J’ai constaté à maintes et une reprise que les gens qui souffrent de vide affectif n’obtiennent pas plus d’amour dans leur vie, car le vide affectif provoque des situations ou le vide se perpétue au fil des ans. Lorsque le vide affectif est utilisé comme moyen pour obtenir de l’amour, celui-ci en bout de route n’apporte pas plus d’amour dans la vie d’une personne mais bien plus de vide! Le vide affectif agit comme un tonneau avec un trou dans le fond. Vous avez beau mettre de l’eau dans le tonneau, celui-ci restera toujours vide.

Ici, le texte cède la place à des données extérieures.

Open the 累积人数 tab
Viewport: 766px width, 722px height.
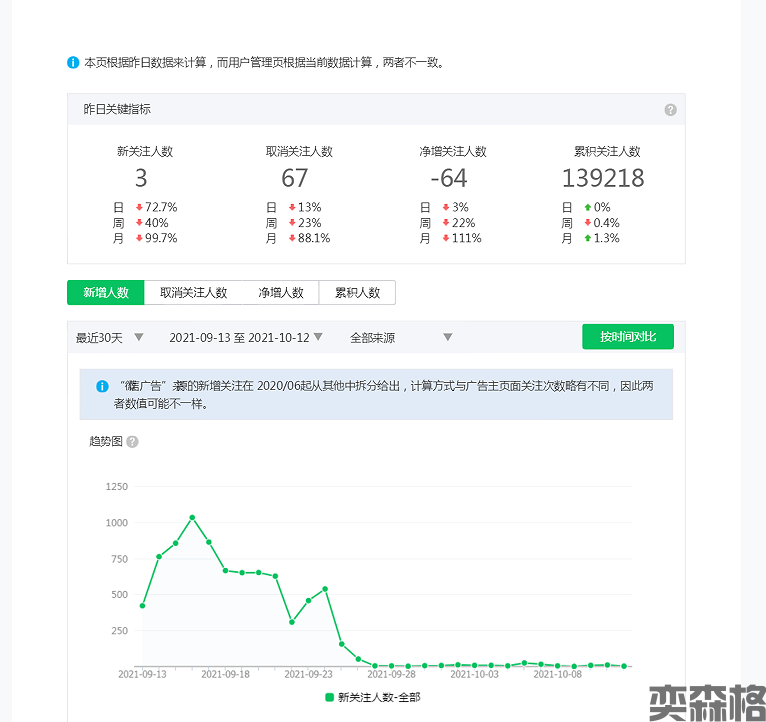click(357, 293)
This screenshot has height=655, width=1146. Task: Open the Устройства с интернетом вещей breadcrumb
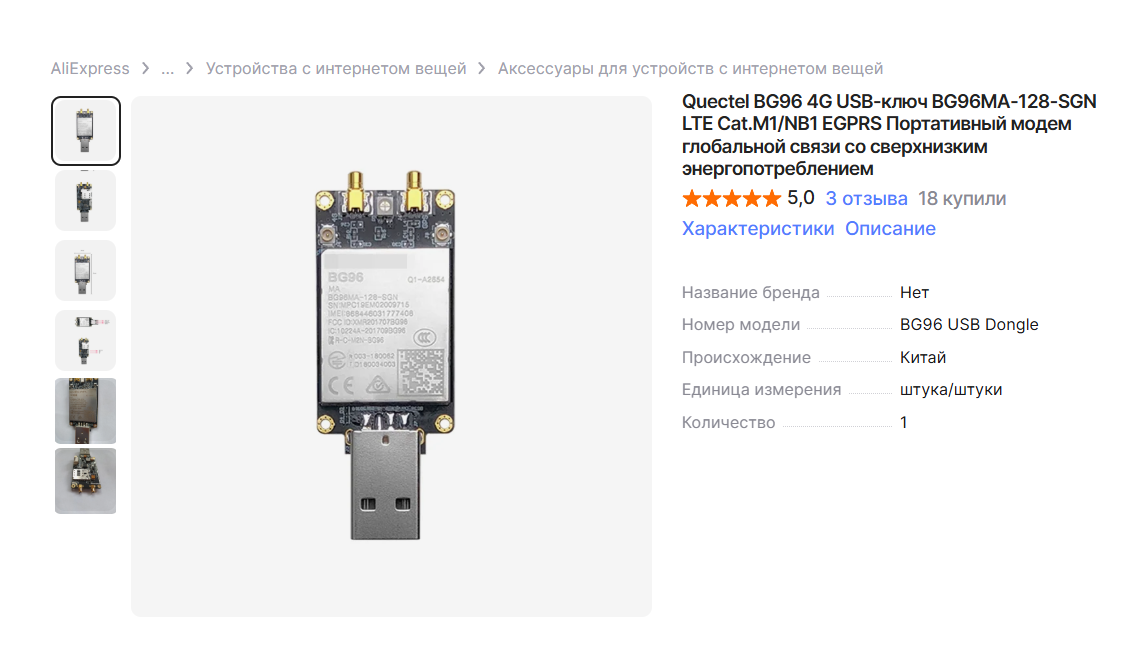click(336, 69)
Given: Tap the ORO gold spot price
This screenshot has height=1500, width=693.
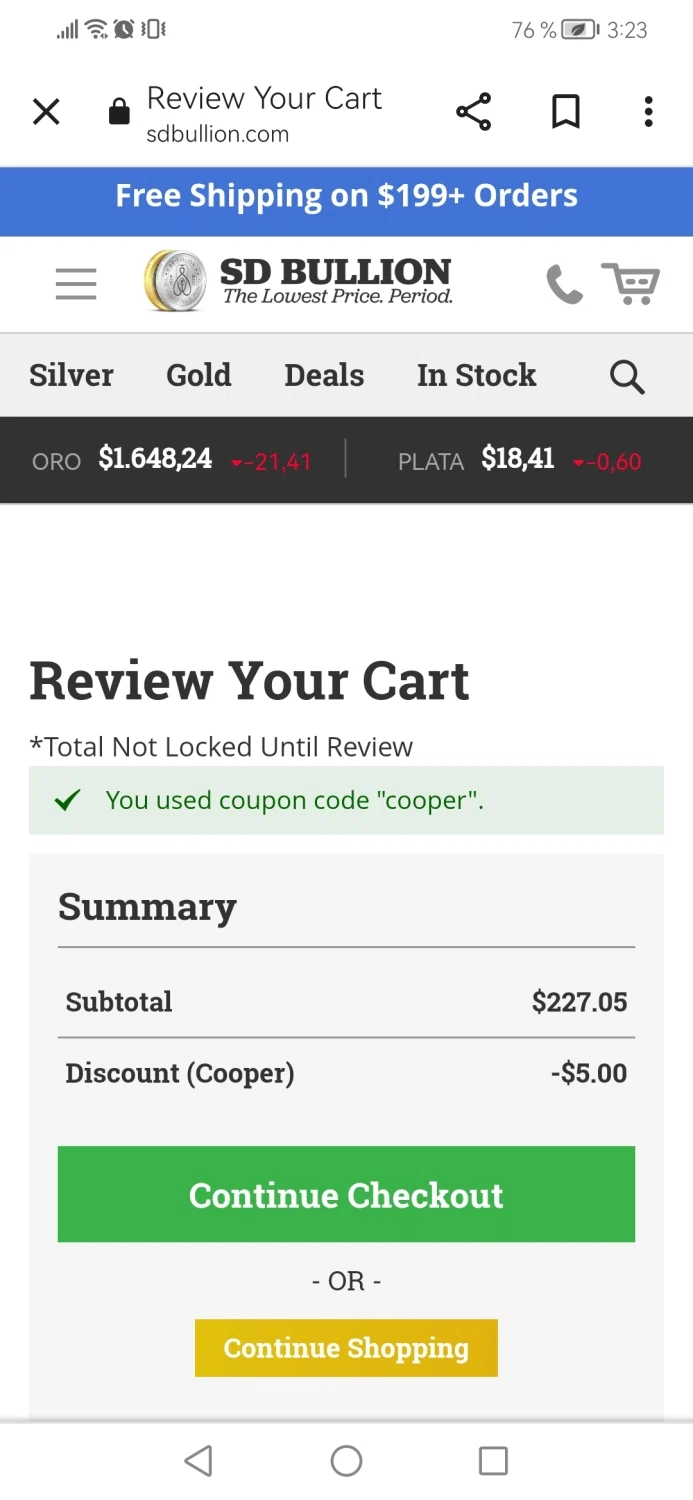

Comme je l’ai mentionné dans le livre « Votre vie… reflet de vos croyances » Ce n’est pas la fin qui justifie les moyens mais bien les moyens qui déterminent la fin. Le vide n’apporte pas plus d’amour, il apporte plus de vide; la colère ne produit pas la paix elle produit plus de colère; la critique n’apporte pas plus de valorisation elle apporte plus de critiques. Si vous semez des carottes, vous n’allez pas récolter des patates, vous allez récolter des carottes. Si une personne utilise le vide comme moyen pour être aimé, c’est du vide qu’elle va récolter, pas plus d’amour dans sa vie. Étant donné que l’amour ne reste pas dans la vie d’une personne qui souffre de vide affectif, celle-ci croît que son besoin d’amour ne sera jamais comblé. En fait c’est le maintien du vide affectif qui empêche l’amour d’être présent dans la vie d’une personne. Lorsque cette personne apprend à s’aimer ou redécouvre l’amour d’elle-même, le vide disparaît. Le maintien du vide affectif provient de la croyance que l’amour ne peut provenir que des autres.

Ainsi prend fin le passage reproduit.